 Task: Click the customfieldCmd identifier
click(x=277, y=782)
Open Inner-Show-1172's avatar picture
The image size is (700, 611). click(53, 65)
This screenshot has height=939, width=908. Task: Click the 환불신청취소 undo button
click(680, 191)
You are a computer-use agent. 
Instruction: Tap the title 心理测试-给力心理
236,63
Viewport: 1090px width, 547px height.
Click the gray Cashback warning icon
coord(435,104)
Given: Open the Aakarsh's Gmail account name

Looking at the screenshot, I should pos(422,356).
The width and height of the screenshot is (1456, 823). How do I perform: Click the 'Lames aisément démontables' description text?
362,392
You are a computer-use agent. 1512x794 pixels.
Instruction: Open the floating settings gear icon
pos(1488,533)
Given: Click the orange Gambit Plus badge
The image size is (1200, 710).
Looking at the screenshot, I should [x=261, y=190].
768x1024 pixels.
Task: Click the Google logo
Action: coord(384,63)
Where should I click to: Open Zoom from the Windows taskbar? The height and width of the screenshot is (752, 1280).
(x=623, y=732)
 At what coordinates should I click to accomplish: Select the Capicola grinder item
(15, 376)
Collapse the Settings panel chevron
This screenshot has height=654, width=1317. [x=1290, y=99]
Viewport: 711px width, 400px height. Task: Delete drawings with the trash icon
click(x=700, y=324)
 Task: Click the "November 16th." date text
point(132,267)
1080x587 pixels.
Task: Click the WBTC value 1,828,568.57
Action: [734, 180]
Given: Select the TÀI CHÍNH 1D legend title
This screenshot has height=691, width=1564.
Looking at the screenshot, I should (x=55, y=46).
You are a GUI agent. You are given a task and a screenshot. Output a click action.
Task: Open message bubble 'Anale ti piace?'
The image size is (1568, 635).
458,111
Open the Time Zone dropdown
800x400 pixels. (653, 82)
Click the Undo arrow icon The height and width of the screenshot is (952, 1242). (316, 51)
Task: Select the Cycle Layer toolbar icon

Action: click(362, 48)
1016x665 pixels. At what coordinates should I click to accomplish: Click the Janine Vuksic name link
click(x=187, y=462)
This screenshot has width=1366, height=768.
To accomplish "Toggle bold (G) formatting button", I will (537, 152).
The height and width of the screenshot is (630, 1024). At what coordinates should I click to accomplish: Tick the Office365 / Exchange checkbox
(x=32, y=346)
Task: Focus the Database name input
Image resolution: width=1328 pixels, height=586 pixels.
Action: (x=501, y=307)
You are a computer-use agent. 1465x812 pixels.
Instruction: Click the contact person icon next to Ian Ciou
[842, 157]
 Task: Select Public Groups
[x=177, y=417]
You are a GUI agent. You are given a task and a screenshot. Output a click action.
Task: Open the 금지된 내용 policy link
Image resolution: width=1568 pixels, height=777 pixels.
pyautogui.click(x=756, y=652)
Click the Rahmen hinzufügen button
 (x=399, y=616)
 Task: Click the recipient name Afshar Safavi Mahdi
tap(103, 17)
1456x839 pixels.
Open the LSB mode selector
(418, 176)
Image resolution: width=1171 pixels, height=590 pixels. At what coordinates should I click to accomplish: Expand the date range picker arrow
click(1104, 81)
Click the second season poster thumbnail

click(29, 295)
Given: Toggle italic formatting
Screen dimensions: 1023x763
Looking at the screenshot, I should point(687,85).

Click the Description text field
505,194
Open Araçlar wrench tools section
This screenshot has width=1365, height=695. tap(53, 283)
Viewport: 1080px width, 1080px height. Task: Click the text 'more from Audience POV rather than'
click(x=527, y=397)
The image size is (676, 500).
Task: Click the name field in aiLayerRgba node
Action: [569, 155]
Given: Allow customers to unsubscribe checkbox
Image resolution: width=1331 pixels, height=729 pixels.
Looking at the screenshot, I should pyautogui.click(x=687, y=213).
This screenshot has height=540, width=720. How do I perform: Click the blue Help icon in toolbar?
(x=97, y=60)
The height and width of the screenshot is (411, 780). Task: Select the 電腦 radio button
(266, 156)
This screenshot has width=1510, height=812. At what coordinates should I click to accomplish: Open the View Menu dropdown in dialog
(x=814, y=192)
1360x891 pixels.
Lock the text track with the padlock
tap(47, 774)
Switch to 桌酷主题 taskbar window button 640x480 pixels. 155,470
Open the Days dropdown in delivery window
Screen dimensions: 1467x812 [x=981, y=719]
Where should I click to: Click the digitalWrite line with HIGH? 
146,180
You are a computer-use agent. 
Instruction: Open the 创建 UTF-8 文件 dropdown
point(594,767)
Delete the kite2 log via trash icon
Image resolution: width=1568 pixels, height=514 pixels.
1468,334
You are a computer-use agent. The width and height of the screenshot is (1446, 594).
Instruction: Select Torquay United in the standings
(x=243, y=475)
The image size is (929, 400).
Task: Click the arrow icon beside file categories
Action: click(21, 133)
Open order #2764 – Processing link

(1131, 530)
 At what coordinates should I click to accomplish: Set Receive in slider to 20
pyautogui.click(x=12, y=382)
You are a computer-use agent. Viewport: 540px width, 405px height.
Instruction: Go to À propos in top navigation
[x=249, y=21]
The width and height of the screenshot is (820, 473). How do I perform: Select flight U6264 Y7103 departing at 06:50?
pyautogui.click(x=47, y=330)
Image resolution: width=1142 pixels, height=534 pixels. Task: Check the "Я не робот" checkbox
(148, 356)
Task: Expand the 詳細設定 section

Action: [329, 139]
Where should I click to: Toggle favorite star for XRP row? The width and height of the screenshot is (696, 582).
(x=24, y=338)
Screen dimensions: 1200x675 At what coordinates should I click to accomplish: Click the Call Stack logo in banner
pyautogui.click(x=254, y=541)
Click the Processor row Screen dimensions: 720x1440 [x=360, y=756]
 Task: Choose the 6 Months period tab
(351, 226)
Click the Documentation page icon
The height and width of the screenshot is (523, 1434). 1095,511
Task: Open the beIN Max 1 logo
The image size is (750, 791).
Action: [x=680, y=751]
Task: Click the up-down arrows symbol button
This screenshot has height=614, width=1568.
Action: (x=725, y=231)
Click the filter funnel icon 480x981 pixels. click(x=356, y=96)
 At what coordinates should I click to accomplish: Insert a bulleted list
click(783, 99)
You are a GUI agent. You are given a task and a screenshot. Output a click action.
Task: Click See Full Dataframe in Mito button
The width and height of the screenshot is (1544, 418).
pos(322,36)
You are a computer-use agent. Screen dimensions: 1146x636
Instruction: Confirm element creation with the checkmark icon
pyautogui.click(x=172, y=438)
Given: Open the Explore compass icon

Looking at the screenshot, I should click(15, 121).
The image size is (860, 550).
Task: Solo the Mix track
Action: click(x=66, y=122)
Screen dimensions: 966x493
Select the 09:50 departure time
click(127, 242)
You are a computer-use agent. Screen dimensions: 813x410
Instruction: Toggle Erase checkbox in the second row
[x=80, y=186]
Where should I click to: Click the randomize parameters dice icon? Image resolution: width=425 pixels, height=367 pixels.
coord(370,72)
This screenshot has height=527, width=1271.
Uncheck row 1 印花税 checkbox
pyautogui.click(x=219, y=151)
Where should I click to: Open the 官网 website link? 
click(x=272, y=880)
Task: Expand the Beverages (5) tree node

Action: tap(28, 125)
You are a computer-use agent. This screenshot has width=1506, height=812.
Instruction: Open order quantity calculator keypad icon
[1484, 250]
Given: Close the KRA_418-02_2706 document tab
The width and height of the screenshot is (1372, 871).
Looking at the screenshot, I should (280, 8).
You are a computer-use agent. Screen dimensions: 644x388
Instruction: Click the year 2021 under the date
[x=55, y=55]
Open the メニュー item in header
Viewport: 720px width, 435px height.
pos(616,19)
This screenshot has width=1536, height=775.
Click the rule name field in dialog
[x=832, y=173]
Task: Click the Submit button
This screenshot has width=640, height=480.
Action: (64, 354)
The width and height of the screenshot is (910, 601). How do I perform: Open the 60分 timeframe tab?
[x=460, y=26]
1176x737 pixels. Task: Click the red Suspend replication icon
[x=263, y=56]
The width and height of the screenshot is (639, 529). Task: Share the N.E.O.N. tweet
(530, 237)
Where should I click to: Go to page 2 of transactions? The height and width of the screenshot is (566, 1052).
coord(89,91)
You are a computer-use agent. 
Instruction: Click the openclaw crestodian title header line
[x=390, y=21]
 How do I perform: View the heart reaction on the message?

━━━━━━━━━━━━━━━━

• **What is expected**: Look through the entries above and say how many lines contain "formatting", giving nothing but the number.

• **Solution to the problem**: 2